La Rivière sans pont : Un Japon peu connu du début du XXe

Diffusé à la Cinémathèque Française à Paris dans le cadre de la manifestation « Les productions Siglo », La Rivière sans pont (Hashi no nai kawa) est un long-métrage de Yôichi Higashi réalisé en 1992. Comme les autres films projetés lors de l’évènement, La Rivière sans pont met en lumière un problème de la société japonaise peu traité par le cinéma. Adapté du livre de Sumii Sue, il s’agit de la discrimination que subit la classe « eta » au début des années 1900.

Les « eta » sont des personnes n’ayant pas un métier fixe ou ayant un travail peu valorisé, qui vivent généralement le long des rivières. Non reconnus comme « humains » aux yeux de la population, leurs droits sont donc très restreints. Il est d’une certaine façon impossible pour eux de changer de classe et d’autant plus difficile de bouleverser les mentalités.

Les « eta » sont par exemple les seuls à exercer des métiers liés à la mort, qui, dû aux croyances religieuses, étaient très mal vus au Japon pendant cette période. Il leur est en outre interdit de se marier avec une personne qui n’est pas de leur rang.

Dans La Rivière sans pont, on nous raconte l’histoire de la famille de Seitaro et Koji, qui habitent un village de « bunraku » nommé Komori, près de Nara. On découvre le quotidien de cette classe sociale à travers le parcours de ces deux jeunes hommes depuis l’école primaire, comme leur rapport avec les autres élèves de la classe ou la difficulté de trouver une bonne situation. On nous montre à voir un portrait réel et poignant de leur situation. Le long-métrage raconte aussi leur combat pour se faire accepter dans la société, se faire reconnaitre en tant que personne.
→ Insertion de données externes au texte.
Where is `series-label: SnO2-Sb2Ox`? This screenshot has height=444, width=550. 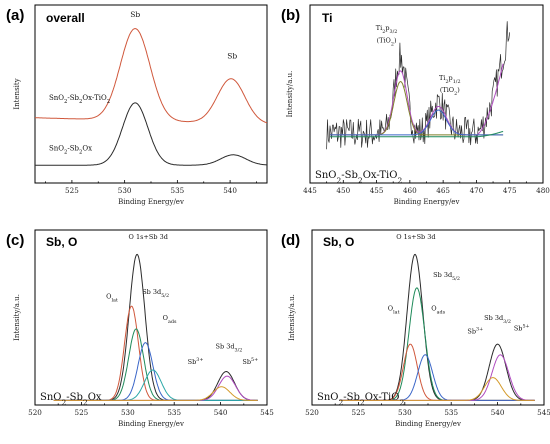
series-label: SnO2-Sb2Ox is located at coordinates (70, 150).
En effet, bien qu’après Meiji leur statut ait été révoqué pour être remplacé par celui de « classe roturière », rien n’a vraiment changé. Le nom leur donne un rang plus « noble », mais ils vivent toujours exclus. C’est pourquoi dans le début des années 1900, des groupes politiques se forment pour essayer de faire bouger les choses. Malgré quelques longueurs et une fin qui peut être difficile à envisager, La Rivière sans pont, est un film bien mené qui montre les différents obstacles auxquels est soumise la communauté « eta » avec une touches d’humour.